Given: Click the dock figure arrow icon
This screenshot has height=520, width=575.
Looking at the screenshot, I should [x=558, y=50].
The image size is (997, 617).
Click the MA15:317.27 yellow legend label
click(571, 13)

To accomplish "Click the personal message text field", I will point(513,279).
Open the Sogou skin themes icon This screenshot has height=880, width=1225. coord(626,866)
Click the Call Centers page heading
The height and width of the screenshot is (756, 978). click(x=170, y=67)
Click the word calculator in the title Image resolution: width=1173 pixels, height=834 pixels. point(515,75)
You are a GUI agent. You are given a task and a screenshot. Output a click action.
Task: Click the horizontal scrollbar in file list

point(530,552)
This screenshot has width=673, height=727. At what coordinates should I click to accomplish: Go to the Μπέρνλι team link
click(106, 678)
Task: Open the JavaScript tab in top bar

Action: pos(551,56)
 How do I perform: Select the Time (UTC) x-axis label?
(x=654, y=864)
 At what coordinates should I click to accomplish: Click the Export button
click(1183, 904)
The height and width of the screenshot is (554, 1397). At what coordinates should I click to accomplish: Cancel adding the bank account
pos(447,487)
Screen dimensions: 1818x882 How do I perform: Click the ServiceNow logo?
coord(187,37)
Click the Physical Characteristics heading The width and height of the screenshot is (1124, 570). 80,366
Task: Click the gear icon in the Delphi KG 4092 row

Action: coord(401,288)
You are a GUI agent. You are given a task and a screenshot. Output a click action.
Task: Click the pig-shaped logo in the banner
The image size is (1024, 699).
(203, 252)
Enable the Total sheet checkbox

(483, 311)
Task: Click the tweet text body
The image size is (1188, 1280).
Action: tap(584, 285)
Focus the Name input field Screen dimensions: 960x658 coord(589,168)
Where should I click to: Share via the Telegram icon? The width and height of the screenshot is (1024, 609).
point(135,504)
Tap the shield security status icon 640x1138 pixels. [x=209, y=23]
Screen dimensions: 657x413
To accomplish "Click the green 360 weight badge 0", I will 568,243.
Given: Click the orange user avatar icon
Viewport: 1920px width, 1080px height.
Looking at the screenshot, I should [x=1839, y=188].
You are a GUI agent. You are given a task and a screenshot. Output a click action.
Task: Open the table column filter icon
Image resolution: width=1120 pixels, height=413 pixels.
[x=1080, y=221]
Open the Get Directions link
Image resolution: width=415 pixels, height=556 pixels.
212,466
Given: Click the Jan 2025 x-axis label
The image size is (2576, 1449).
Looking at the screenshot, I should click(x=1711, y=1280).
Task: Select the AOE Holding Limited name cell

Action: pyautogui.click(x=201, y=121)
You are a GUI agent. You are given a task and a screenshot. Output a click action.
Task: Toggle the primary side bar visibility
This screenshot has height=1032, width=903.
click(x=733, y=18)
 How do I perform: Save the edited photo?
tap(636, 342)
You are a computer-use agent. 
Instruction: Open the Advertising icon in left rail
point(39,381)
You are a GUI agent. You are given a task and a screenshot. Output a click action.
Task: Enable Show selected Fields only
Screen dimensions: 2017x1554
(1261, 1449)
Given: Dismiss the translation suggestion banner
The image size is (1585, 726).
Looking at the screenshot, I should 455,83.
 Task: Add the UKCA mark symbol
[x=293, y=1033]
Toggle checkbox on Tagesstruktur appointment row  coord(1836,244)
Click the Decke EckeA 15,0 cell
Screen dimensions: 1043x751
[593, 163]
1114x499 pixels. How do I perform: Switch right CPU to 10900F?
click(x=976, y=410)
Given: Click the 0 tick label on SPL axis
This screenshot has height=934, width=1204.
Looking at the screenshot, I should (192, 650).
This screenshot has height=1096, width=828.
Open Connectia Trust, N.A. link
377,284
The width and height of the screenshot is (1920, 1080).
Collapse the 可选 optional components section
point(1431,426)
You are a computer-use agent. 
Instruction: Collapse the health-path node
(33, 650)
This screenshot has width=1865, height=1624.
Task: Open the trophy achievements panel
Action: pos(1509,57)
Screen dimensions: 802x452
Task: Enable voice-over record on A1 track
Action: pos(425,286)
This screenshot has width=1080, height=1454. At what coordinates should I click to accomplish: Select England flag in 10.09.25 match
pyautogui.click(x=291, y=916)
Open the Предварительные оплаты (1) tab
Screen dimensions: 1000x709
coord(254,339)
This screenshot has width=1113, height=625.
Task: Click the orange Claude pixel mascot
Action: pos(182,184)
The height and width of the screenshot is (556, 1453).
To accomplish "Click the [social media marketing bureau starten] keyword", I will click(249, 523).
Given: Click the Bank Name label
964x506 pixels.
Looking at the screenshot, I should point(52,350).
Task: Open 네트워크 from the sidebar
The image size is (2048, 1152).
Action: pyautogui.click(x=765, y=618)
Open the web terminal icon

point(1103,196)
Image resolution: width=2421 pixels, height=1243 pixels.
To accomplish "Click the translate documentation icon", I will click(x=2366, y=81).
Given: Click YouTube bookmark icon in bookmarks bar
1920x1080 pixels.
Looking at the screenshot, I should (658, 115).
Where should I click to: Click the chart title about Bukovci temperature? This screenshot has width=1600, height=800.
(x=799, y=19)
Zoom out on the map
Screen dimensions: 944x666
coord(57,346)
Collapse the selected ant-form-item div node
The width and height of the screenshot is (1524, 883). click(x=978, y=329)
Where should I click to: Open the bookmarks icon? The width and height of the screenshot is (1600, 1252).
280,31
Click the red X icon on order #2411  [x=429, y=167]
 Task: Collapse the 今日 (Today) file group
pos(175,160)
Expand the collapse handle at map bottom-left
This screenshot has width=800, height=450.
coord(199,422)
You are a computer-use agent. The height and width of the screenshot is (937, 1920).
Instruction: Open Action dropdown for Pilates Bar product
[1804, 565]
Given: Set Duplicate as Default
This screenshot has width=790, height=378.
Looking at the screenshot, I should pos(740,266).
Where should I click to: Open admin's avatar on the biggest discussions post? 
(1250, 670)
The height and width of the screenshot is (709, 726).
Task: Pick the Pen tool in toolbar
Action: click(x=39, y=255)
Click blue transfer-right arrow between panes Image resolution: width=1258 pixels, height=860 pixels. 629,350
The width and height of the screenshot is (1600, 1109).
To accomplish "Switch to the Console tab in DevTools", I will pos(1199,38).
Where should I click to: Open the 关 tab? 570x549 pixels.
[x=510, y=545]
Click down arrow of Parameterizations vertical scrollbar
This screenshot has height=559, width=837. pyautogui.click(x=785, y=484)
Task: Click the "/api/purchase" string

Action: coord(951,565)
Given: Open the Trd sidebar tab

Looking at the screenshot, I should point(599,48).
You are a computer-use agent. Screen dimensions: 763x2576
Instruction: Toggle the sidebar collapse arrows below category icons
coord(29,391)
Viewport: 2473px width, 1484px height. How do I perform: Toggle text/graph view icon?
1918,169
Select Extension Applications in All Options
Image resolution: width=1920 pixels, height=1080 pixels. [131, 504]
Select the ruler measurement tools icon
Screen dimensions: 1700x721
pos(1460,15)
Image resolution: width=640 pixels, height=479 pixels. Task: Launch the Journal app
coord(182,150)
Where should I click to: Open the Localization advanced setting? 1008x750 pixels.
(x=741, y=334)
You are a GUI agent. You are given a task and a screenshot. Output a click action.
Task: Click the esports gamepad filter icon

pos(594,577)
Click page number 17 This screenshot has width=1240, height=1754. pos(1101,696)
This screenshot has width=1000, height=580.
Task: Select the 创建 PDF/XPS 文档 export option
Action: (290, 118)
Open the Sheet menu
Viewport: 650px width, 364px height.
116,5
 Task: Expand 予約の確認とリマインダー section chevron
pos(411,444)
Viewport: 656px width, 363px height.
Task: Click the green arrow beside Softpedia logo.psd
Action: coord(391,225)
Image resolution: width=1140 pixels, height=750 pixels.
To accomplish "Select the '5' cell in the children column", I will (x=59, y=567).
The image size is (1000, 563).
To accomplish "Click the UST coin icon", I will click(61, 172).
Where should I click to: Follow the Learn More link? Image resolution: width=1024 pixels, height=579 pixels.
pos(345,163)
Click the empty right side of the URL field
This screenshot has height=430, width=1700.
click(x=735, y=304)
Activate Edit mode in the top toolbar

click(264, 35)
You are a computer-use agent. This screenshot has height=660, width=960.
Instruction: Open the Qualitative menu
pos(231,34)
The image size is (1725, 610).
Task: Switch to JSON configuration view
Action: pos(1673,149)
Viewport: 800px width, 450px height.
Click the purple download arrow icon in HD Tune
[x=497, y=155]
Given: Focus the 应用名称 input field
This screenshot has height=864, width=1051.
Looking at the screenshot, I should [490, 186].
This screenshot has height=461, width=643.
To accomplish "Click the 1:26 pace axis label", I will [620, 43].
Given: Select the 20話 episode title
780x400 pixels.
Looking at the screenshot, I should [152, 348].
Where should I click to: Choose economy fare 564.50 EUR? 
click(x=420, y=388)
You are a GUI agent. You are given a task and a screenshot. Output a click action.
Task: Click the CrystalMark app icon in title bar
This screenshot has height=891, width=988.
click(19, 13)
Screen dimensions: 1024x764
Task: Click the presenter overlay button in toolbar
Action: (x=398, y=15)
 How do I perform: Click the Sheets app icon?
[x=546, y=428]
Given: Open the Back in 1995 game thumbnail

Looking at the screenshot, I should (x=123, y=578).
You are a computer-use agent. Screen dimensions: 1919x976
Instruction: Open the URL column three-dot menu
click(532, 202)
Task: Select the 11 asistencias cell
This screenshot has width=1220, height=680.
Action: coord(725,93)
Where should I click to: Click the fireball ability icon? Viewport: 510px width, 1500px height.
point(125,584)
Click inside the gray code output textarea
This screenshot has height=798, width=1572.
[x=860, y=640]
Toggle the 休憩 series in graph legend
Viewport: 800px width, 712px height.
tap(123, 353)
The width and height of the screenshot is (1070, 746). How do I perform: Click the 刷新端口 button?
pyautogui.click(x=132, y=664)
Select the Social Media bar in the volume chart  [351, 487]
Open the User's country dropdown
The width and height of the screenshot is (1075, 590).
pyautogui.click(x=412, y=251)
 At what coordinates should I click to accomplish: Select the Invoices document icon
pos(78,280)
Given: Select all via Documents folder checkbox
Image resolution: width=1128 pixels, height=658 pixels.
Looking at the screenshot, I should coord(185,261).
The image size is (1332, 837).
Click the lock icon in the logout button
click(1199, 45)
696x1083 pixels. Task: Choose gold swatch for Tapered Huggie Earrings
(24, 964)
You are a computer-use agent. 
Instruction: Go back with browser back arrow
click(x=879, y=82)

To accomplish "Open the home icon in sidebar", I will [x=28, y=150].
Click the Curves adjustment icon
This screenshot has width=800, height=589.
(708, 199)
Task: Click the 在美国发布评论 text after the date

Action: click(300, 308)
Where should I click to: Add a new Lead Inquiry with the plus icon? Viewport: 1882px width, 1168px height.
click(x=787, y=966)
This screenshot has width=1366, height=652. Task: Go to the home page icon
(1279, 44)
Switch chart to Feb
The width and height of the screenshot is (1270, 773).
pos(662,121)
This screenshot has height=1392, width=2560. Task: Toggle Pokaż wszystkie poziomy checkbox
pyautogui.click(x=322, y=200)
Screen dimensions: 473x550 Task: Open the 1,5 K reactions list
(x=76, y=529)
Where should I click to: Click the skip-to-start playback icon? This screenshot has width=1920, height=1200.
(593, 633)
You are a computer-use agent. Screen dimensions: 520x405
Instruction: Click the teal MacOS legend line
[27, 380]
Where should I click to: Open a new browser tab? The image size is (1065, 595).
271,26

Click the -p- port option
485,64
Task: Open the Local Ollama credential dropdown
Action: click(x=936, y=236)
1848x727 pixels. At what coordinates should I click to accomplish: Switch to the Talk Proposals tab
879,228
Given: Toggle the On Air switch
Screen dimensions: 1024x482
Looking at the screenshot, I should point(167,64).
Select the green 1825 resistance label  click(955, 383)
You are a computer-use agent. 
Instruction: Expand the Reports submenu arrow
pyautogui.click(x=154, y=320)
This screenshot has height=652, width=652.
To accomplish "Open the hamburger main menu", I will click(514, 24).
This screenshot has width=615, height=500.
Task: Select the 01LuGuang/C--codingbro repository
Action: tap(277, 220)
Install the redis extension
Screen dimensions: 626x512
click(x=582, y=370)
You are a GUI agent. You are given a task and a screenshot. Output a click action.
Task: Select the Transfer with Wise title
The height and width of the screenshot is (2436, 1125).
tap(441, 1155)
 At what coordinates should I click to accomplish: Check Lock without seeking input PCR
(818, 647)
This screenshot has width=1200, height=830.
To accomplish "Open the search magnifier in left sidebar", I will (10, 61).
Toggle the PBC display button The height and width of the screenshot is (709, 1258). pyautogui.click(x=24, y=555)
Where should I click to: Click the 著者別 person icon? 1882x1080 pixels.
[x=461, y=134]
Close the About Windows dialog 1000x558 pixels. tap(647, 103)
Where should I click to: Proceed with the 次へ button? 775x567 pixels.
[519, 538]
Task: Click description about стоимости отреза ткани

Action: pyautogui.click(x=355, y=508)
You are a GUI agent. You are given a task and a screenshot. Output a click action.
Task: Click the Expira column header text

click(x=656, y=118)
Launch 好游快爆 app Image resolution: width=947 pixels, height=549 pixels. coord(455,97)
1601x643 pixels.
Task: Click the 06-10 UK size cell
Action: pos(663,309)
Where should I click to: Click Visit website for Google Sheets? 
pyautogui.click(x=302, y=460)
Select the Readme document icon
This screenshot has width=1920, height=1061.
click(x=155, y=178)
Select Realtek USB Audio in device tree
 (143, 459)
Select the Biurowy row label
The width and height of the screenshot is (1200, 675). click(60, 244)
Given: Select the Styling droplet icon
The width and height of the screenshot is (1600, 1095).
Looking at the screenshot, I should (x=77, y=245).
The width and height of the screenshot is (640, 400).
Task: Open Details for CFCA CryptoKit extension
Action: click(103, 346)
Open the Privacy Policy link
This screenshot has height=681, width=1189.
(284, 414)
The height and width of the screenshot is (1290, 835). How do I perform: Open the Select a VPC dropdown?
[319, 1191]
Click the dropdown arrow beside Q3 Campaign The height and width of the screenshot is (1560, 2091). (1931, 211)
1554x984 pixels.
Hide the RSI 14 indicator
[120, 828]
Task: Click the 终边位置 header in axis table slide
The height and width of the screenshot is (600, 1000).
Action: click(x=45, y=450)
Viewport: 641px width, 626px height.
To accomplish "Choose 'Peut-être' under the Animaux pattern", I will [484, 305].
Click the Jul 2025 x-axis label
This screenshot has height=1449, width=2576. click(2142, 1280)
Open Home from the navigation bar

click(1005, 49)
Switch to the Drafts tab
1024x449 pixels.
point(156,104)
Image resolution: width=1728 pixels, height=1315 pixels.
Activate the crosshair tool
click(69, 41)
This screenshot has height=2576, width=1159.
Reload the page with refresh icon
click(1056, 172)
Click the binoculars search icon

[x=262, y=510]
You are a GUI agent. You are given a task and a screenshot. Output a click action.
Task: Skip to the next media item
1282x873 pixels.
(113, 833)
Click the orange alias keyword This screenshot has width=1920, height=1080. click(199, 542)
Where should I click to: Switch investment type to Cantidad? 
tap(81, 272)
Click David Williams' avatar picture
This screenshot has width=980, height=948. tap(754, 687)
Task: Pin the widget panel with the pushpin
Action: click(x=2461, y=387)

**TASK TO CARRY OUT:** Reproduce only the lines from the one containing "Task: Click the gear" through the one containing "[x=293, y=1033]", with "GUI agent" changed to "interface agent" and nothing else altered.

**SOLUTION TO THIS PROBLEM:**
Task: Click the gear icon in the Delphi KG 4092 row

Action: coord(401,288)
You are a interface agent. You are given a task and a screenshot. Output a click action.
Task: Click the pig-shaped logo in the banner
The image size is (1024, 699).
(203, 252)
Enable the Total sheet checkbox

(483, 311)
Task: Click the tweet text body
The image size is (1188, 1280).
Action: tap(584, 285)
Focus the Name input field Screen dimensions: 960x658 coord(589,168)
Where should I click to: Share via the Telegram icon? The width and height of the screenshot is (1024, 609).
point(135,504)
Tap the shield security status icon 640x1138 pixels. [x=209, y=23]
Screen dimensions: 657x413
To accomplish "Click the green 360 weight badge 0", I will 568,243.
Given: Click the orange user avatar icon
Viewport: 1920px width, 1080px height.
Looking at the screenshot, I should [x=1839, y=188].
You are a interface agent. You are given a task and a screenshot. Output a click action.
Task: Open the table column filter icon
Image resolution: width=1120 pixels, height=413 pixels.
[x=1080, y=221]
Open the Get Directions link
Image resolution: width=415 pixels, height=556 pixels.
212,466
Given: Click the Jan 2025 x-axis label
The image size is (2576, 1449).
Looking at the screenshot, I should click(x=1711, y=1280).
Task: Select the AOE Holding Limited name cell

Action: pyautogui.click(x=201, y=121)
You are a interface agent. You are given a task and a screenshot. Output a click action.
Task: Toggle the primary side bar visibility
This screenshot has height=1032, width=903.
click(x=733, y=18)
 How do I perform: Save the edited photo?
tap(636, 342)
You are a computer-use agent. 
Instruction: Open the Advertising icon in left rail
point(39,381)
You are a interface agent. You are given a task and a screenshot. Output a click action.
Task: Enable Show selected Fields only
Screen dimensions: 2017x1554
(1261, 1449)
Given: Dismiss the translation suggestion banner
The image size is (1585, 726).
Looking at the screenshot, I should 455,83.
 Task: Add the UKCA mark symbol
[x=293, y=1033]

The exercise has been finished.